The timeline for the appeal is uncertain. The ruling will not be final for 30 days, so the high court will not start setting a schedule until that time.
If the law is overturned, it will also end the two week period of “no-excuse absentee” voting that proved its popularity this year. The early voting period was part of a compromise deal to allow the voter ID measure to come to a vote in the Missouri Senate.
Establishing a government-issued photo ID as the only acceptable form of identification for voting is a longstanding goal of Republican politicians in Missouri. Prior to the 2022 law, voters could also present a county-issued voter ID card, a student identification card, a birth certificate or a recent utility bill with their name and address as proof in order to vote.
After the courts rebuffed earlier attempts to enact a photo ID law, Republicans in 2016 placed a constitutional amendment on the ballot that specifically allowed it.
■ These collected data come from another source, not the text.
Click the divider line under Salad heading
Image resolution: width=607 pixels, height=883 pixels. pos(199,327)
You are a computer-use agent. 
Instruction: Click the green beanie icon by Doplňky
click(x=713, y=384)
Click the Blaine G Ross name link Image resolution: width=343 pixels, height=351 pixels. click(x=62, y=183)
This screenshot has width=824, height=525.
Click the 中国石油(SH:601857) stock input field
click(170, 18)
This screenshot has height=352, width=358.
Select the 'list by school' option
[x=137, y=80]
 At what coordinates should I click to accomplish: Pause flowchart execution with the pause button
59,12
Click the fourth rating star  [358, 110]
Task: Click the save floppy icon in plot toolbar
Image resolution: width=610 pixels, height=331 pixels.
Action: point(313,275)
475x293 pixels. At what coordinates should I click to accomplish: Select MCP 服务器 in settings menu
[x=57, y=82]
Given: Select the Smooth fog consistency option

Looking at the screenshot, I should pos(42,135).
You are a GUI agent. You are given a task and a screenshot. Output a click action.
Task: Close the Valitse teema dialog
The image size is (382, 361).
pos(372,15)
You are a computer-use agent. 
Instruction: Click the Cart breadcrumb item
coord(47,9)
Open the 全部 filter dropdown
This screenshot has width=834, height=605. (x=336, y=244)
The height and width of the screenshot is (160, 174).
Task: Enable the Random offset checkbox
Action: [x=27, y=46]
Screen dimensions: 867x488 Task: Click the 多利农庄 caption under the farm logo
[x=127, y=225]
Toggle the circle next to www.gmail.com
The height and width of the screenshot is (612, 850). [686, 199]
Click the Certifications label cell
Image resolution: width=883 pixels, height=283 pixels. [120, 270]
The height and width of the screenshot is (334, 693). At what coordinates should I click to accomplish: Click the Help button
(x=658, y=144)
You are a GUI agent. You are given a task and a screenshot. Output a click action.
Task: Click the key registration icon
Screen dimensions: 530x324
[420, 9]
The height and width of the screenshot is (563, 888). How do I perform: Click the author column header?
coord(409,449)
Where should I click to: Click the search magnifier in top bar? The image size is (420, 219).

That vote was followed in 2017 by a law that allowed a voter who did not have a photo ID, but who had one of the other forms, to have their ballot counted if they signed an affidavit of their identity.
The Missouri Supreme Court overturned that law in 2020. The law challenged in the decision issued Monday has been in effect since 2022 while the case has been argued.
A voter who does not have proper identification can cast a provisional ballot, which will be counted if they return to the polls with their ID or if their signature matches the one on file.
To succeed in their challenge, Beetem wrote, the plaintiffs had to prove “that there is no set of circumstances under which the challenged provisions of (House Bill)1878 are constitutional.”
They were unable to do so, he wrote. None of the individual plaintiffs had been denied a ballot at any election and the issues they raised — inability to obtain documents proving a name is misspelled or the expiration of an ID and the trouble involved in renewing it — have not been barriers to voting, he wrote.
The issues raised, he wrote, “do not present a substantial or severe burden upon the right to vote.”
The state has an interest in protecting elections and the public confidence they are fair, Beetem wrote. There was no evidence, however, that photo ID had prevented cheating.
“There was evidence that possible voter impersonation has been brought to the attention of local election authorities,” Beeem wrote. “However, no credible evidence was adduced of any voter impersonation which would have been prevented by requiring photo ID.”
Beetem missed that voters lose confidence in elections if they are uncertain if their vote will be counted, Lieberman said.
“Missouri has had a voter ID law on the books since 2002 and it worked fine because it allowed voters to show a range of forms of valid ID, including a voter registration card,” she said.
The organizations backing the challenge said the case needs to be appealed so it is easier for Missourians to vote.
“There’s no evidence of voter impersonation in Missouri, so these extreme restrictions don’t make our elections any safer or more secure,” said Marilyn McLeod, president of the League of Women Voters of Missouri.
The NAACP sees the law as a discriminatory act aimed at lowering turnout among people in minority groups, older adults and students, Nimrod Chapel Jr., president of the Missouri NAACP State Conference said in a news release.
“While these laws aim to fix an imaginary problem,” he said, “the disenfranchisement from the unnecessary and burdensome legal obstacles they create for voters is very real.”